====== DATA PROVIDED

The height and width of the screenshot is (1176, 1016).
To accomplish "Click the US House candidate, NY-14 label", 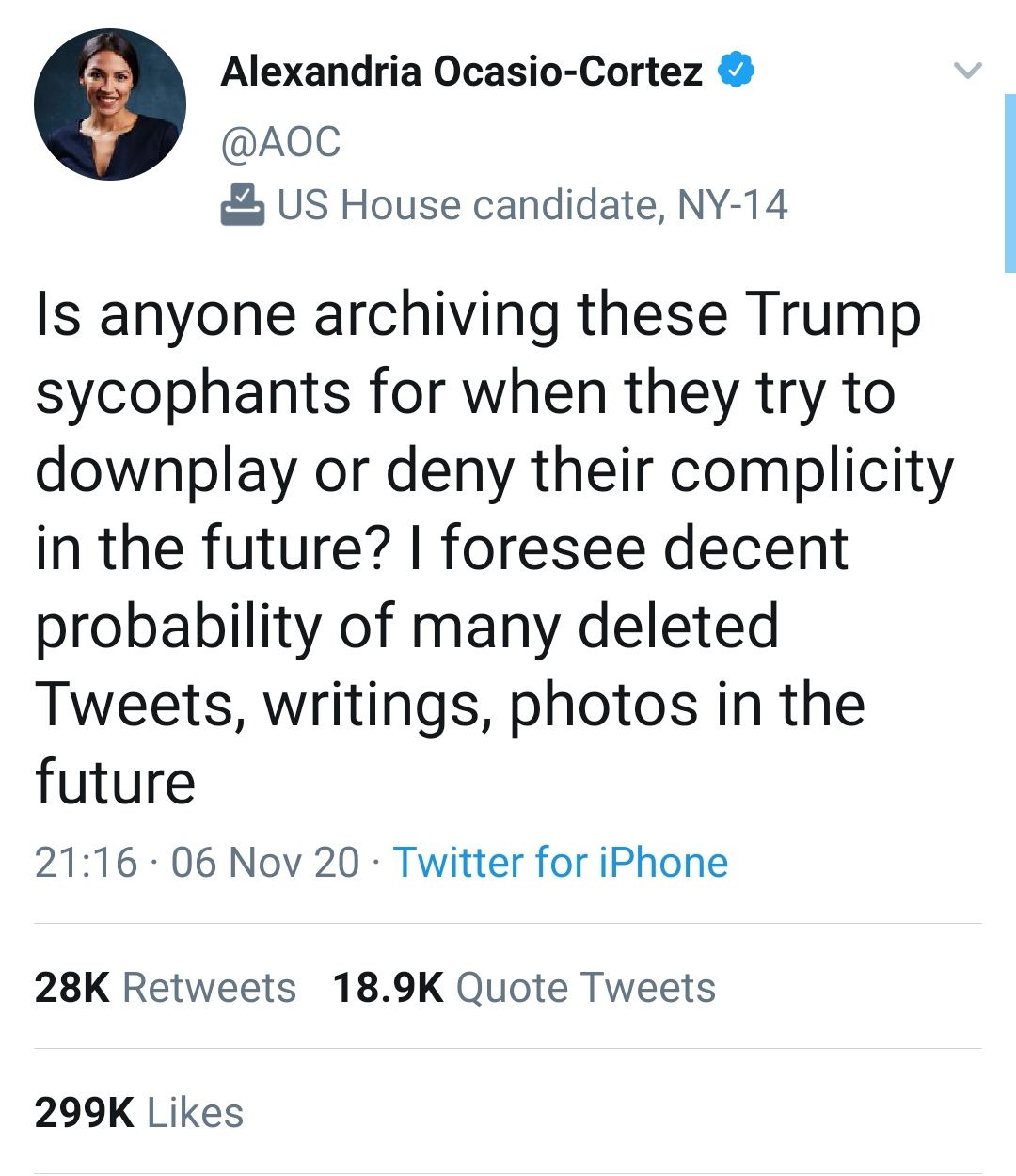I will [532, 205].
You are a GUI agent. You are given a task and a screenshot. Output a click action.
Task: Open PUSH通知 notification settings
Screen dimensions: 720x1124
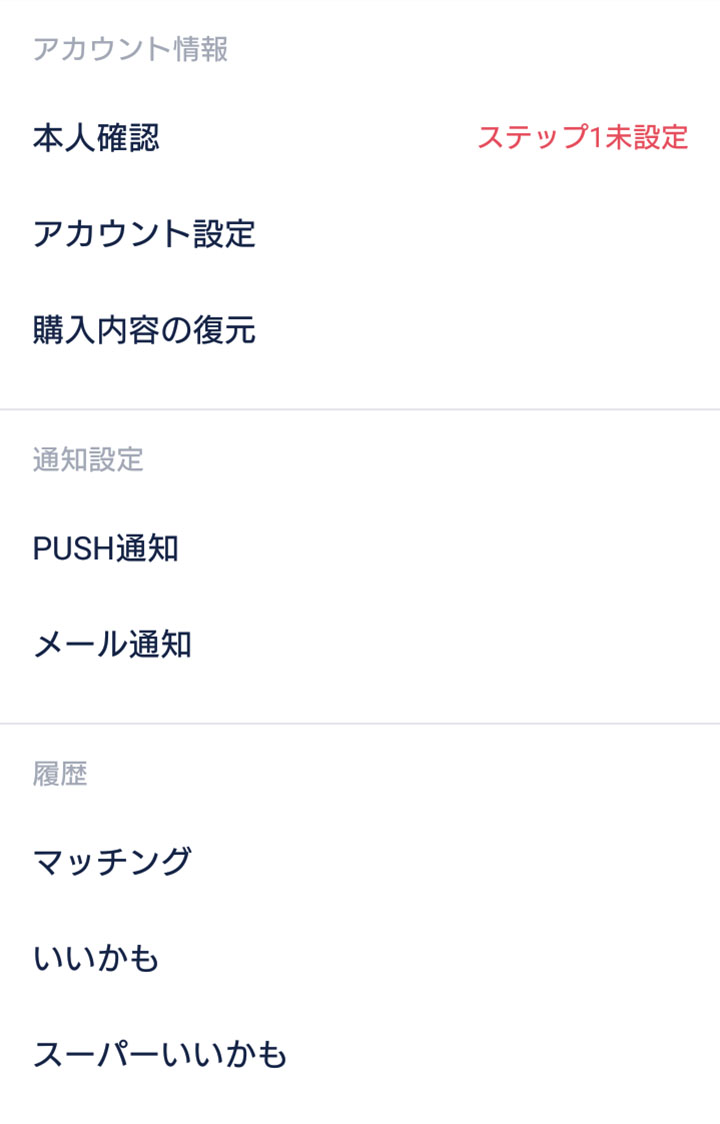(360, 548)

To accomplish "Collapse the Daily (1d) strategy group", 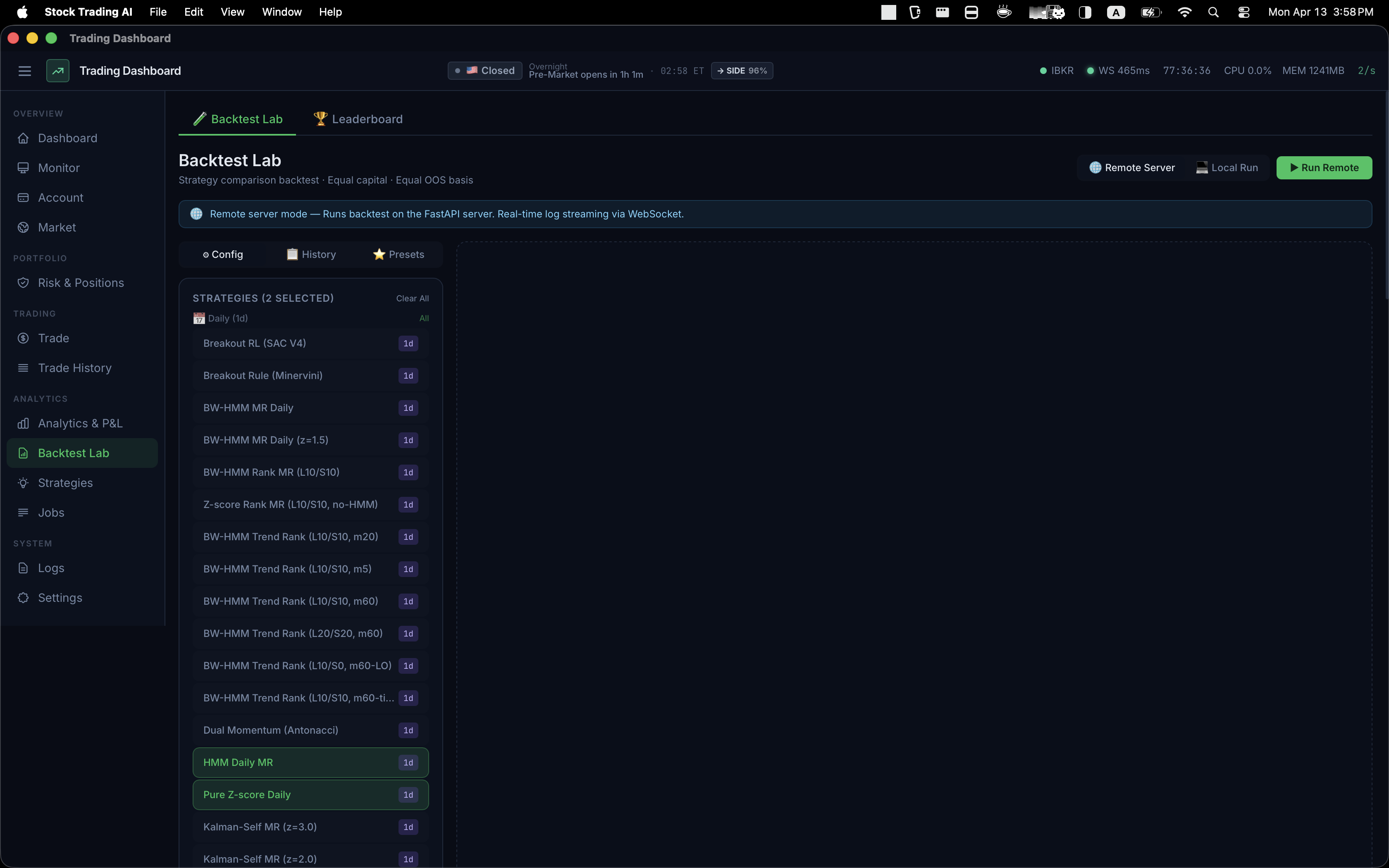I will [x=227, y=318].
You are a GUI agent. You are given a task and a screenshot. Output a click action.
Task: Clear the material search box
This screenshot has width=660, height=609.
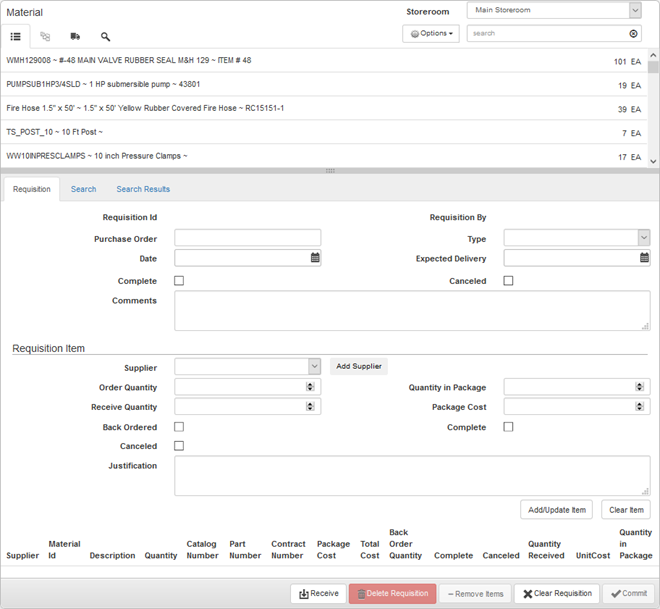point(633,34)
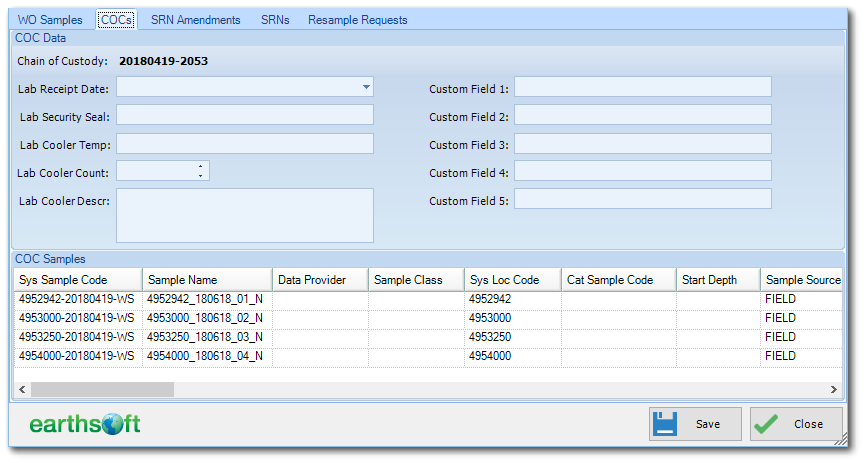The image size is (864, 463).
Task: Select row 4952942-20180419-WS in the samples grid
Action: point(77,299)
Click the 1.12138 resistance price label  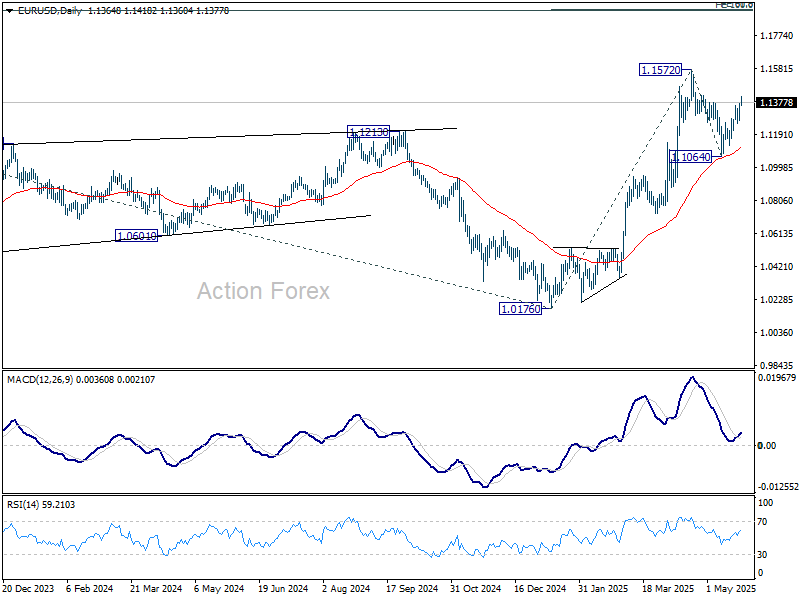pyautogui.click(x=368, y=131)
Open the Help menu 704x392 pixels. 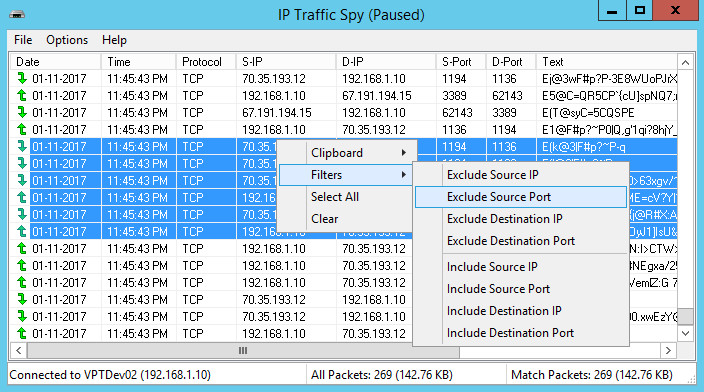114,40
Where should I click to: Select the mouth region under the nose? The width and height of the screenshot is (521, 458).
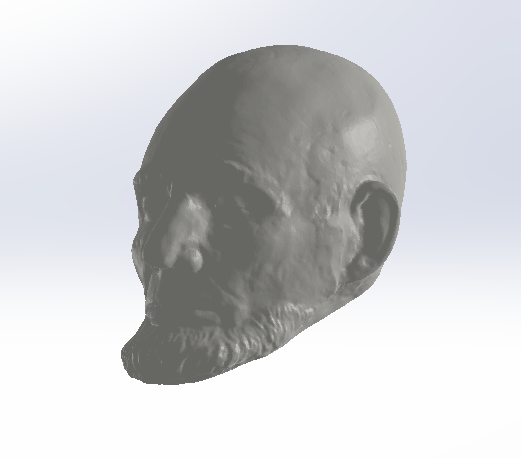[x=180, y=293]
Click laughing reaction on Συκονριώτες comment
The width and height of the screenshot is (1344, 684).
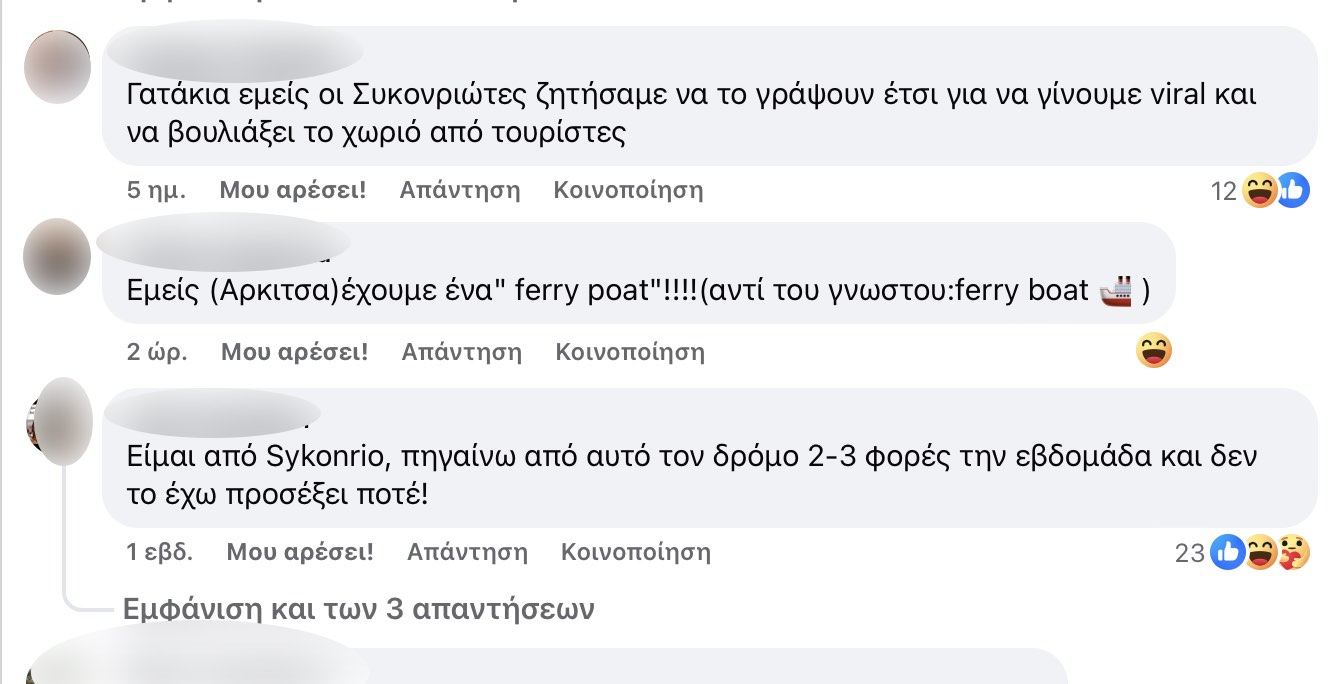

============

▶ _AIM OF THE EXERCISE_: Format the material as a JSON list of strings, one string per line and blank lines omitted, beginning with the line containing "Where should I" and continuing through the end of the material. Leave out the pictures.

▶ _SOLUTION TO THIS EXERCISE_:
[
  "Where should I click to: Select the mouth region under the nose? The width and height of the screenshot is (521, 458).",
  "[x=180, y=293]",
  "Click laughing reaction on Συκονριώτες comment",
  "The width and height of the screenshot is (1344, 684)."
]